Gegebene Daten →
....
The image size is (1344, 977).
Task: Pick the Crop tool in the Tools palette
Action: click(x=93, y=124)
....
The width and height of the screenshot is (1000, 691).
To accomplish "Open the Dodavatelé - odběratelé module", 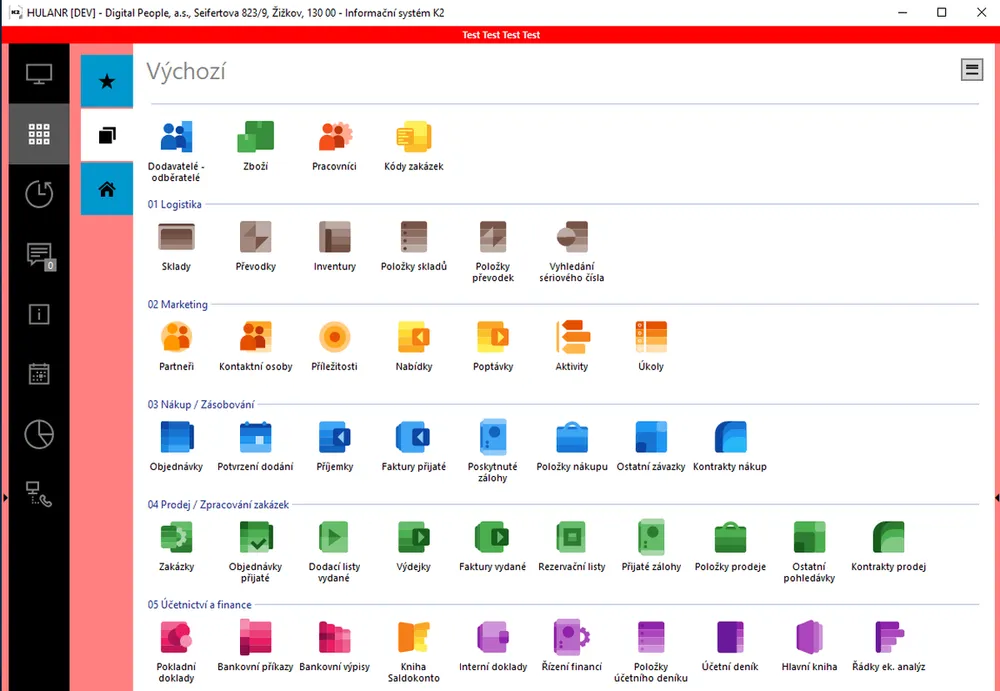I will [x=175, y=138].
....
Aufgabe →
Schreibe die Zeilen, beginnend mit der Zeile, die „The image size is (1344, 977).“ enthält, und endend mit der Zeile, die „Action: click(x=93, y=124)“ enthält, einschließlich dieser beiden, unverändert ab.

Ergebnis →
The image size is (1344, 977).
Task: Pick the Crop tool in the Tools palette
Action: click(x=93, y=124)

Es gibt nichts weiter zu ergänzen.